Colorado's Deion Sanders: No excuses after Oregon 'butt kicking'

Deion Sanders: That was a 'good old-fashioned butt kicking' (1:15)

Deion Sanders credits Oregon for the Ducks' win over Colorado but notes this is the worst the Buffaloes are going to be. (1:15)

EUGENE, Ore. -- Colorado coach Deion Sanders ducked into a small white tent on the backside of Autzen Stadium on Saturday to address his first true low with the Buffaloes: a 42-6 loss to Oregon in a matchup of top-20 teams.

"We played like hot garbage," Sanders said. "Good old-fashioned butt kicking. No excuses."

As much as Sanders' straightforward comments gave voice to Colorado's struggles, the result spoke volumes. The Buffaloes were outplayed in every facet of the game, allowing 522 total yards -- 282 passing, 240 rushing -- and failing to gain 200 yards overall.

Sanders' team looked discombobulated on the road, racking up penalties and mistakes on both sides of the ball. Combined with Oregon's stellar play, it was a disaster for Colorado. The Oregon student section's chants of "overrated" started before the game and only got louder.

Not even two-way star Travis Hunter, who did not play because of an injury, could have rescued the Buffaloes from a result that felt inevitable from the moment quarterback Bo Nix and the Oregon offense opened with a 72-yard drive in 10 plays with little resistance. The theme continued as Nix and the offense collected first downs and scored 35 first-half points while the Ducks defense turned quarterback Shedeur Sanders' day into a nightmare.
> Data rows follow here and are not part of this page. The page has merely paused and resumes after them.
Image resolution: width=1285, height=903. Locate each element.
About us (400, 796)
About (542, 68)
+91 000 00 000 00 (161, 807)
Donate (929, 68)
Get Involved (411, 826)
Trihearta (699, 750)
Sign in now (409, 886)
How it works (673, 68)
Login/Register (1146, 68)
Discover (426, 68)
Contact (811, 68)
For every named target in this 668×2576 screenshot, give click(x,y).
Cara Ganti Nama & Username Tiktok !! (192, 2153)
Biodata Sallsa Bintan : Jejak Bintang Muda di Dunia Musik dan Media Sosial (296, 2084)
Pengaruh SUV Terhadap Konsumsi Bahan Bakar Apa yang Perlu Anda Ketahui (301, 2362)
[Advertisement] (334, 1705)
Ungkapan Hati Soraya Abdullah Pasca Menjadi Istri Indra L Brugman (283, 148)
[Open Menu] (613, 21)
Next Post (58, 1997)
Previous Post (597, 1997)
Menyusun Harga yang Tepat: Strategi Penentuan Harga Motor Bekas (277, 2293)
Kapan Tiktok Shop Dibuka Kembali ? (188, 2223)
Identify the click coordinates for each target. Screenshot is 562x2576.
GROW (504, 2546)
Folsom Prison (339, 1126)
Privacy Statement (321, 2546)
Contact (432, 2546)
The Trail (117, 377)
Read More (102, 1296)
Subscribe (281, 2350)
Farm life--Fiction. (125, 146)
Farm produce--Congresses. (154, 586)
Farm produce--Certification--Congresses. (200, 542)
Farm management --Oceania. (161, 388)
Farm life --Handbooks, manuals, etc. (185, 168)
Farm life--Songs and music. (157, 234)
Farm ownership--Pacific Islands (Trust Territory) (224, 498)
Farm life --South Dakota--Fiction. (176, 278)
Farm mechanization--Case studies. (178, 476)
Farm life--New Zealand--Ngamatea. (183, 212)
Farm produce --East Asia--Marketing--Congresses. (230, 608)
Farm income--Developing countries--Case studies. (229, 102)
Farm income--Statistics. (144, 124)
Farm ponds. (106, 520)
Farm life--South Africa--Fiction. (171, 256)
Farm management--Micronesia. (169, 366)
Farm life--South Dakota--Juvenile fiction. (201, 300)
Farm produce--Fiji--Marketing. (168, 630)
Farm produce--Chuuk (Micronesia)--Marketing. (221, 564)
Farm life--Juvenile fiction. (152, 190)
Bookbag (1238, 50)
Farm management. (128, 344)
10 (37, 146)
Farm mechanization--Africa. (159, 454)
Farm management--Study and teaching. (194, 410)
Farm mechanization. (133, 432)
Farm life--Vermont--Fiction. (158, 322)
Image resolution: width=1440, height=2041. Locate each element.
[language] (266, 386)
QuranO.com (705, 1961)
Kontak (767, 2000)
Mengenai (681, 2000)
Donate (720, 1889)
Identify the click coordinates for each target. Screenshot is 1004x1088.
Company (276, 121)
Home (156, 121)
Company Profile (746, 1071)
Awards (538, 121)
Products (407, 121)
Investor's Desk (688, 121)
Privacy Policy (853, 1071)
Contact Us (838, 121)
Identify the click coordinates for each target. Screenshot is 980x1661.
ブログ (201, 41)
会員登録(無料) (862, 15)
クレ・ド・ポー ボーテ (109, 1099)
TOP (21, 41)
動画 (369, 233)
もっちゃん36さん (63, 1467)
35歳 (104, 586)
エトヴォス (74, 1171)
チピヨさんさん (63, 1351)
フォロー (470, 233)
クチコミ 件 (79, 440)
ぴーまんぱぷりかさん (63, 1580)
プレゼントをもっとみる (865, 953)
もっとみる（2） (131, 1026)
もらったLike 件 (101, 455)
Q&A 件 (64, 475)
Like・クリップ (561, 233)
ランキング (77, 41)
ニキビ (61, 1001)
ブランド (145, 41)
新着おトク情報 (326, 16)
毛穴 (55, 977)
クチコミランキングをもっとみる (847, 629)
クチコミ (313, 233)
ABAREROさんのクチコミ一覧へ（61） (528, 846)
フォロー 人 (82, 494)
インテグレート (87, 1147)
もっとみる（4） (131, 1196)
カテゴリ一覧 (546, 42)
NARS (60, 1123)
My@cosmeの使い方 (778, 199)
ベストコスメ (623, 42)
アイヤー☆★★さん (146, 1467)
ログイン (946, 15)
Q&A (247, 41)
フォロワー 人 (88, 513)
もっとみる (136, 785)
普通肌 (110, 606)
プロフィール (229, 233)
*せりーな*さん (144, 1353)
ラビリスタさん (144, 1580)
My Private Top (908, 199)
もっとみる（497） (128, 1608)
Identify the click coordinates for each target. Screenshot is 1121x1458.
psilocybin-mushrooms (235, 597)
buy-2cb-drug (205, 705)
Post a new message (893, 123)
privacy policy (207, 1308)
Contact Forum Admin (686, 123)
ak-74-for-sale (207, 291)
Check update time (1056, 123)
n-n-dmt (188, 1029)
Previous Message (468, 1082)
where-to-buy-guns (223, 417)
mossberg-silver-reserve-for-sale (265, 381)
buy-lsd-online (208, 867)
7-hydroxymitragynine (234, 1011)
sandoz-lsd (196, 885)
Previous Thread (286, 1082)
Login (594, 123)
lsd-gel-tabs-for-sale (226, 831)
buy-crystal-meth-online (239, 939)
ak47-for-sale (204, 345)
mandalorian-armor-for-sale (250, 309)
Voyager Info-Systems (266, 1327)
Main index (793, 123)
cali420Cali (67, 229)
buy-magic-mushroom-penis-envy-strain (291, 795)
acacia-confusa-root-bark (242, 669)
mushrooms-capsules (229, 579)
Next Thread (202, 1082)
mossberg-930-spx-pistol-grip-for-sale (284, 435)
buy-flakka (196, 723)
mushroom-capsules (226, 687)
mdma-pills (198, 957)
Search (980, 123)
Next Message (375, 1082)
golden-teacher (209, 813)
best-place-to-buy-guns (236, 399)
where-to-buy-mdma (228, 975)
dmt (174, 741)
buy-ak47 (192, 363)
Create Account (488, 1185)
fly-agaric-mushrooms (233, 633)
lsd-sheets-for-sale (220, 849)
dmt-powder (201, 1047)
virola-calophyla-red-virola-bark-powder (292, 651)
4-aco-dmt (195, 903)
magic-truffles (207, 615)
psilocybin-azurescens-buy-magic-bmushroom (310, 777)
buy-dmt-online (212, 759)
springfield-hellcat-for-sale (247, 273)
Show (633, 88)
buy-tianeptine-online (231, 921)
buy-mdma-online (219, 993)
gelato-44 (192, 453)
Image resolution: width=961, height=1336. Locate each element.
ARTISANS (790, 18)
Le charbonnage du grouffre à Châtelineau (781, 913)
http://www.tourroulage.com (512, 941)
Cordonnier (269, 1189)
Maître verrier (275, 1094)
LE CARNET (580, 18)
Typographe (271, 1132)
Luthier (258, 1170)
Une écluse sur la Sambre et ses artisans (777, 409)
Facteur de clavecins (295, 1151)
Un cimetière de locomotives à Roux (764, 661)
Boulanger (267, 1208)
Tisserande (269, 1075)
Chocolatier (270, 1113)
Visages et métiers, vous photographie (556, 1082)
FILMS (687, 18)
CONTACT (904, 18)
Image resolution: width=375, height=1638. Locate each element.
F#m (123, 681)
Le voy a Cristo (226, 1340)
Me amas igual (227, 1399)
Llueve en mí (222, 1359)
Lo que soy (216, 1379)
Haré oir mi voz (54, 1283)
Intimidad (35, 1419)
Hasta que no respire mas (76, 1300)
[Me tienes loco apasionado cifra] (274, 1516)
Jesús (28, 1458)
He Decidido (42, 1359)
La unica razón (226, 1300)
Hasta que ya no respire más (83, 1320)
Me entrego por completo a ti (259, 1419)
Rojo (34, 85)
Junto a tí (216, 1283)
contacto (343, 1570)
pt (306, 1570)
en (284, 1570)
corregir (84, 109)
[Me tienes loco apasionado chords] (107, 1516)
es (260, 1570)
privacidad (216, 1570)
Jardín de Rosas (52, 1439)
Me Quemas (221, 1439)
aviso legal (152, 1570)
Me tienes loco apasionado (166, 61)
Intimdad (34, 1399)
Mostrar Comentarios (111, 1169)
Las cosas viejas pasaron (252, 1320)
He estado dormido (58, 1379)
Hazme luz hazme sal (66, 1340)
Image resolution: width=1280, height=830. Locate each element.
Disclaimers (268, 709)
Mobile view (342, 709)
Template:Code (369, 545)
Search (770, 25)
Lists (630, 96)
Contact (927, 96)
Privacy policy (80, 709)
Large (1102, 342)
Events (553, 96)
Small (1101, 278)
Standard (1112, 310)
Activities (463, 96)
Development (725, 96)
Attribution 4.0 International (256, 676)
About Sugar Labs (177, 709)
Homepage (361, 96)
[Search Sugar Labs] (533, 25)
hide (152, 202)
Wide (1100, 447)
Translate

Shedeur, who had garnered some Heisman hype in the first three games of the season, was sacked four times in the first half.

"I just can't continue to take sacks like that," Shedeur said postgame. "It's nothing magical they did or surreal. If you don't execute, you're going to lose."

"When they got to our quarterback, it's a wrap," Deion said of his son. "It's not like we were running the ball successfully."

Deion Sanders bristled against the notion regarding a talent gap between the Buffaloes and Ducks. If there were, he said, how were they 3-1 after a one-win season? As for the idea that Colorado needed to be humbled, he quipped that his team hadn't been arrogant, only confident.

"We expect to do well," Deion Sanders said. "We just didn't do it today, but [the loss] wasn't something that was needed."

Sanders appears to be quite aware of the scrutiny. The attention Colorado attracts is rooted in his persona and coaching, but according to Sanders, so is the way opposing teams look at the Buffaloes. Teams are fixated on beating him, not his team, he said. This seems to have led to everything from fans taunting Shedeur Sanders about his Rolex watches like they did late in Saturday's game; to Puddles, the Oregon mascot, dressing up as Coach Prime during pregame before smashing a clock that said "Prime Time;" to opposing coaches making comments like the one Dan Lanning did during his pregame speech, talking about how games are played on grass and not "in Hollywood."

"I don't say stuff just to say it for a click, contrary to what somebody said," Deion Sanders said. "Our confidence offends their insecurity. It is what it is. I signed up for it."

The Buffaloes exude confidence. Deion Sanders emerges from the tunnel and takes his pregame walk, surrounded by security and double-digit cameras clicking that chronicle his every move. It's remarkable to witness as he strolls slowly around the perimeter of a field, welcoming boos and cheers alike. Even if he is quick to point out he is no longer playing, it's not hard to see why some teams and coaches react as if he is.

"Let them ask a couple more," Deion said when Colorado's sports information director called to end Saturday's postgame news conference. "I got nowhere else to go."

No one more than Deion knows that all the glitz and glamour fall flat in the face of losses. It's why Sanders was clear after Saturday's setback that there's not just plenty to work on, but plenty of time too, for a program in Year 1 of what is supposed to be a rebuilding season.

"Get your butt up and let's go," Sanders said of his postgame message to the team. "We ain't got time to have a pity party. Ain't nobody walking around the locker room with napkins and tissues. We got some work to do. I can see the future, and it looks really good."